◆ **Written request**:
Can you retype every line of the material below exactly as it appears?

==*==

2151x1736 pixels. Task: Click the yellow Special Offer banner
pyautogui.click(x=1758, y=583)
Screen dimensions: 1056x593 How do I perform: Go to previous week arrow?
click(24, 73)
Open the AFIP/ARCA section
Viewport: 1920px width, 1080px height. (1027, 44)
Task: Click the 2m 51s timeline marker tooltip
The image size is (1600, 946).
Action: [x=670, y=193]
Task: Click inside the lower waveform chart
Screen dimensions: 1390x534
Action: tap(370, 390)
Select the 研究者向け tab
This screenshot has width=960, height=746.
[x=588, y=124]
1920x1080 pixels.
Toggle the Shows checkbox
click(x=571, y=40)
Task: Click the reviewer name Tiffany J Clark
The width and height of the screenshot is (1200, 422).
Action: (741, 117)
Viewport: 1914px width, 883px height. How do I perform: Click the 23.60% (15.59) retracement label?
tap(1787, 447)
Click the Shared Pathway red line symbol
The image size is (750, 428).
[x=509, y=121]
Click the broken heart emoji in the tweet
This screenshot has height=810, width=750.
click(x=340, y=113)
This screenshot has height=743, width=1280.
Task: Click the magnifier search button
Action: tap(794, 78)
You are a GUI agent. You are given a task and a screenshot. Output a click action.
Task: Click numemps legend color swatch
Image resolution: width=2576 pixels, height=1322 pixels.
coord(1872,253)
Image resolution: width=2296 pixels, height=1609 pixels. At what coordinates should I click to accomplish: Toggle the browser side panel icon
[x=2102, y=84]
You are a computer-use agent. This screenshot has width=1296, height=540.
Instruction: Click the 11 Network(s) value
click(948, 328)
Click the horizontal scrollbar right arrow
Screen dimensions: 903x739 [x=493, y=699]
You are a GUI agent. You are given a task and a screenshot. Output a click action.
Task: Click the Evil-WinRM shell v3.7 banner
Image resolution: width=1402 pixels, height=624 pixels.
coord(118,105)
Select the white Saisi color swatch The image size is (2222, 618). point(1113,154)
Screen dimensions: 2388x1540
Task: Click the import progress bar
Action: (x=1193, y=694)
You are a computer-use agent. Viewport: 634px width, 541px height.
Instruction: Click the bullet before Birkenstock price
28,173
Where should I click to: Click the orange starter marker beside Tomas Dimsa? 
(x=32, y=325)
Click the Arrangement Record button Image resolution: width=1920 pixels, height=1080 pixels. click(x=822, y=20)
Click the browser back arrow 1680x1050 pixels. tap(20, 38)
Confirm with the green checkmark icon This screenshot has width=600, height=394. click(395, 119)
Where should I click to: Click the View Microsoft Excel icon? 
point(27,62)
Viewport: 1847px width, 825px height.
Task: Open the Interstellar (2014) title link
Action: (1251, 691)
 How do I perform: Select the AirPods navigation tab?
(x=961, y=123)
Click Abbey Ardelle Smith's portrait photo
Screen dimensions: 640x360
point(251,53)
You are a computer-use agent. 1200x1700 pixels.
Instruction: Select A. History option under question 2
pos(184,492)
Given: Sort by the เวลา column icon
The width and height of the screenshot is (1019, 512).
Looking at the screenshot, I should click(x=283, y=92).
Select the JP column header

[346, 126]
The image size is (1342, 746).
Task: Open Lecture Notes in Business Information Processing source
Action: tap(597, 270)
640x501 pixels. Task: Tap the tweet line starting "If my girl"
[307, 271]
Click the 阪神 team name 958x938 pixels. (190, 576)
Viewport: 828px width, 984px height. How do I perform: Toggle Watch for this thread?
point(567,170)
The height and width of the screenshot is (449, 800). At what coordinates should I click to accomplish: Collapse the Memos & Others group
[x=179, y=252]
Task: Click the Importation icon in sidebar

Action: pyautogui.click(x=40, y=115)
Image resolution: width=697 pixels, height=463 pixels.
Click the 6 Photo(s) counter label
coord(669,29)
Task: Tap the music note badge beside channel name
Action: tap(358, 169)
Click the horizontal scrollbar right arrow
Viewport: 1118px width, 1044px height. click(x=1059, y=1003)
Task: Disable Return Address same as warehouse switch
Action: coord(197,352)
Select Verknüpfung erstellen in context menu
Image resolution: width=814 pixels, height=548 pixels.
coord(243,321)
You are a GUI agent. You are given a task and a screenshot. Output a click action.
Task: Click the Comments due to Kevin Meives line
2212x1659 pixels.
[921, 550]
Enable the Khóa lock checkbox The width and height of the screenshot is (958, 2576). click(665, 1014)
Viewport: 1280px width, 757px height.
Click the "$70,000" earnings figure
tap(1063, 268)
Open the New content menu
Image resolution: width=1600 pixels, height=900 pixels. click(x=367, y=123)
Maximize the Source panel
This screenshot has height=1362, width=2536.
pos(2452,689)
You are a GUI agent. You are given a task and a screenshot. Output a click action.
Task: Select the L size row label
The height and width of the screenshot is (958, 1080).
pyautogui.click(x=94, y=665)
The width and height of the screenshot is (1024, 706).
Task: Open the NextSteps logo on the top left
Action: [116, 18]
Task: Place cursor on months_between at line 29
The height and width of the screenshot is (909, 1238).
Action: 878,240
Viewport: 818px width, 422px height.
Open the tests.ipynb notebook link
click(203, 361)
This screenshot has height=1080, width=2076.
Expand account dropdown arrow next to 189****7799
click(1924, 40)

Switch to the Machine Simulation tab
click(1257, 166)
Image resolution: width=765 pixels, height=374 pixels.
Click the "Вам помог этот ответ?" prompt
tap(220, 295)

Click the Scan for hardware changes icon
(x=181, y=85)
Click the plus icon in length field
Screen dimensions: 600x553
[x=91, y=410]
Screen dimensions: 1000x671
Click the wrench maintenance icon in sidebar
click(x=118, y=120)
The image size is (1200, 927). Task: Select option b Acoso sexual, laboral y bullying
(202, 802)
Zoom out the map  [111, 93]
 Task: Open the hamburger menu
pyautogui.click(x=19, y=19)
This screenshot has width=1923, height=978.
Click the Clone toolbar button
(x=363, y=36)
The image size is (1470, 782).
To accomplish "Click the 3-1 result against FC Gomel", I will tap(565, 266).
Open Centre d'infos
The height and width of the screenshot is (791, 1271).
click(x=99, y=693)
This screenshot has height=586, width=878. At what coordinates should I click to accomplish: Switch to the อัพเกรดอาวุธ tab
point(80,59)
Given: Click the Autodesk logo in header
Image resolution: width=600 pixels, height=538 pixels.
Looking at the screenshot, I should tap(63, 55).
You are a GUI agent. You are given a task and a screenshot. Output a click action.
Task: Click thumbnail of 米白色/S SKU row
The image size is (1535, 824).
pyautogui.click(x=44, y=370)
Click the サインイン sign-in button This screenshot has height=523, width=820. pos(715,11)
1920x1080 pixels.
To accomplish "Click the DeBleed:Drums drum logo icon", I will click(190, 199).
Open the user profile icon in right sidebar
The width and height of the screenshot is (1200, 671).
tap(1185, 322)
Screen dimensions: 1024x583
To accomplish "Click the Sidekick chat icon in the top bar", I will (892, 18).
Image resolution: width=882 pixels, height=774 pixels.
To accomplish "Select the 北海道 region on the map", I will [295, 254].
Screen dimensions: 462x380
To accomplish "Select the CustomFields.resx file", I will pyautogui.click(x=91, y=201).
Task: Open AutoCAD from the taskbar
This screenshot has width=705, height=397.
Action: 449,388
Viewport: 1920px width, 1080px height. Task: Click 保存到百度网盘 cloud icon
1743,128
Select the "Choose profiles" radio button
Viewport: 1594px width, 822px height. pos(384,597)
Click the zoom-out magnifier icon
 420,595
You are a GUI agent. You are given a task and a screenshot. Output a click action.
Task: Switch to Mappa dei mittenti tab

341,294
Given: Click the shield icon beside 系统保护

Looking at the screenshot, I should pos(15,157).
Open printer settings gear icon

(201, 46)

==*==

◆ **Output of the exercise**:
2151x1736 pixels. Task: Click the yellow Special Offer banner
pyautogui.click(x=1758, y=583)
Screen dimensions: 1056x593 How do I perform: Go to previous week arrow?
click(24, 73)
Open the AFIP/ARCA section
Viewport: 1920px width, 1080px height. (1027, 44)
Task: Click the 2m 51s timeline marker tooltip
The image size is (1600, 946).
Action: [x=670, y=193]
Task: Click inside the lower waveform chart
Screen dimensions: 1390x534
Action: tap(370, 390)
Select the 研究者向け tab
This screenshot has width=960, height=746.
[x=588, y=124]
1920x1080 pixels.
Toggle the Shows checkbox
click(x=571, y=40)
Task: Click the reviewer name Tiffany J Clark
The width and height of the screenshot is (1200, 422).
Action: (741, 117)
Viewport: 1914px width, 883px height. How do I perform: Click the 23.60% (15.59) retracement label?
tap(1787, 447)
Click the Shared Pathway red line symbol
The image size is (750, 428).
[x=509, y=121]
Click the broken heart emoji in the tweet
This screenshot has height=810, width=750.
click(x=340, y=113)
This screenshot has height=743, width=1280.
Task: Click the magnifier search button
Action: tap(794, 78)
You are a GUI agent. You are given a task and a screenshot. Output a click action.
Task: Click numemps legend color swatch
Image resolution: width=2576 pixels, height=1322 pixels.
coord(1872,253)
Image resolution: width=2296 pixels, height=1609 pixels. At what coordinates should I click to accomplish: Toggle the browser side panel icon
[x=2102, y=84]
You are a computer-use agent. This screenshot has width=1296, height=540.
Instruction: Click the 11 Network(s) value
click(948, 328)
Click the horizontal scrollbar right arrow
Screen dimensions: 903x739 [x=493, y=699]
You are a GUI agent. You are given a task and a screenshot. Output a click action.
Task: Click the Evil-WinRM shell v3.7 banner
Image resolution: width=1402 pixels, height=624 pixels.
coord(118,105)
Select the white Saisi color swatch The image size is (2222, 618). point(1113,154)
Screen dimensions: 2388x1540
Task: Click the import progress bar
Action: (x=1193, y=694)
You are a computer-use agent. Viewport: 634px width, 541px height.
Instruction: Click the bullet before Birkenstock price
28,173
Where should I click to: Click the orange starter marker beside Tomas Dimsa? 
(x=32, y=325)
Click the Arrangement Record button Image resolution: width=1920 pixels, height=1080 pixels. click(x=822, y=20)
Click the browser back arrow 1680x1050 pixels. tap(20, 38)
Confirm with the green checkmark icon This screenshot has width=600, height=394. click(395, 119)
Where should I click to: Click the View Microsoft Excel icon? 
point(27,62)
Viewport: 1847px width, 825px height.
Task: Open the Interstellar (2014) title link
Action: (1251, 691)
 How do I perform: Select the AirPods navigation tab?
(x=961, y=123)
Click Abbey Ardelle Smith's portrait photo
Screen dimensions: 640x360
point(251,53)
You are a computer-use agent. 1200x1700 pixels.
Instruction: Select A. History option under question 2
pos(184,492)
Given: Sort by the เวลา column icon
The width and height of the screenshot is (1019, 512).
Looking at the screenshot, I should click(x=283, y=92).
Select the JP column header

[346, 126]
The image size is (1342, 746).
Task: Open Lecture Notes in Business Information Processing source
Action: tap(597, 270)
640x501 pixels. Task: Tap the tweet line starting "If my girl"
[307, 271]
Click the 阪神 team name 958x938 pixels. (190, 576)
Viewport: 828px width, 984px height. How do I perform: Toggle Watch for this thread?
point(567,170)
The height and width of the screenshot is (449, 800). At what coordinates should I click to accomplish: Collapse the Memos & Others group
[x=179, y=252]
Task: Click the Importation icon in sidebar

Action: pyautogui.click(x=40, y=115)
Image resolution: width=697 pixels, height=463 pixels.
Click the 6 Photo(s) counter label
coord(669,29)
Task: Tap the music note badge beside channel name
Action: tap(358, 169)
Click the horizontal scrollbar right arrow
Viewport: 1118px width, 1044px height. click(x=1059, y=1003)
Task: Disable Return Address same as warehouse switch
Action: coord(197,352)
Select Verknüpfung erstellen in context menu
Image resolution: width=814 pixels, height=548 pixels.
coord(243,321)
You are a GUI agent. You are given a task and a screenshot. Output a click action.
Task: Click the Comments due to Kevin Meives line
2212x1659 pixels.
[921, 550]
Enable the Khóa lock checkbox The width and height of the screenshot is (958, 2576). click(665, 1014)
Viewport: 1280px width, 757px height.
Click the "$70,000" earnings figure
tap(1063, 268)
Open the New content menu
Image resolution: width=1600 pixels, height=900 pixels. click(x=367, y=123)
Maximize the Source panel
This screenshot has height=1362, width=2536.
pos(2452,689)
You are a GUI agent. You are given a task and a screenshot. Output a click action.
Task: Select the L size row label
The height and width of the screenshot is (958, 1080).
pyautogui.click(x=94, y=665)
The width and height of the screenshot is (1024, 706).
Task: Open the NextSteps logo on the top left
Action: [116, 18]
Task: Place cursor on months_between at line 29
The height and width of the screenshot is (909, 1238).
Action: 878,240
Viewport: 818px width, 422px height.
Open the tests.ipynb notebook link
click(203, 361)
This screenshot has height=1080, width=2076.
Expand account dropdown arrow next to 189****7799
click(1924, 40)

Switch to the Machine Simulation tab
click(1257, 166)
Image resolution: width=765 pixels, height=374 pixels.
Click the "Вам помог этот ответ?" prompt
tap(220, 295)

Click the Scan for hardware changes icon
(x=181, y=85)
Click the plus icon in length field
Screen dimensions: 600x553
[x=91, y=410]
Screen dimensions: 1000x671
Click the wrench maintenance icon in sidebar
click(x=118, y=120)
The image size is (1200, 927). Task: Select option b Acoso sexual, laboral y bullying
(202, 802)
Zoom out the map  [111, 93]
 Task: Open the hamburger menu
pyautogui.click(x=19, y=19)
This screenshot has width=1923, height=978.
Click the Clone toolbar button
(x=363, y=36)
The image size is (1470, 782).
To accomplish "Click the 3-1 result against FC Gomel", I will tap(565, 266).
Open Centre d'infos
The height and width of the screenshot is (791, 1271).
click(x=99, y=693)
This screenshot has height=586, width=878. At what coordinates should I click to accomplish: Switch to the อัพเกรดอาวุธ tab
point(80,59)
Given: Click the Autodesk logo in header
Image resolution: width=600 pixels, height=538 pixels.
Looking at the screenshot, I should tap(63, 55).
You are a GUI agent. You are given a task and a screenshot. Output a click action.
Task: Click thumbnail of 米白色/S SKU row
The image size is (1535, 824).
pyautogui.click(x=44, y=370)
Click the サインイン sign-in button This screenshot has height=523, width=820. pos(715,11)
1920x1080 pixels.
To accomplish "Click the DeBleed:Drums drum logo icon", I will click(190, 199).
Open the user profile icon in right sidebar
The width and height of the screenshot is (1200, 671).
tap(1185, 322)
Screen dimensions: 1024x583
To accomplish "Click the Sidekick chat icon in the top bar", I will (892, 18).
Image resolution: width=882 pixels, height=774 pixels.
To accomplish "Select the 北海道 region on the map", I will [295, 254].
Screen dimensions: 462x380
To accomplish "Select the CustomFields.resx file", I will pyautogui.click(x=91, y=201).
Task: Open AutoCAD from the taskbar
This screenshot has width=705, height=397.
Action: 449,388
Viewport: 1920px width, 1080px height. Task: Click 保存到百度网盘 cloud icon
1743,128
Select the "Choose profiles" radio button
Viewport: 1594px width, 822px height. pos(384,597)
Click the zoom-out magnifier icon
 420,595
You are a GUI agent. You are given a task and a screenshot. Output a click action.
Task: Switch to Mappa dei mittenti tab

341,294
Given: Click the shield icon beside 系统保护

Looking at the screenshot, I should pos(15,157).
Open printer settings gear icon

(201, 46)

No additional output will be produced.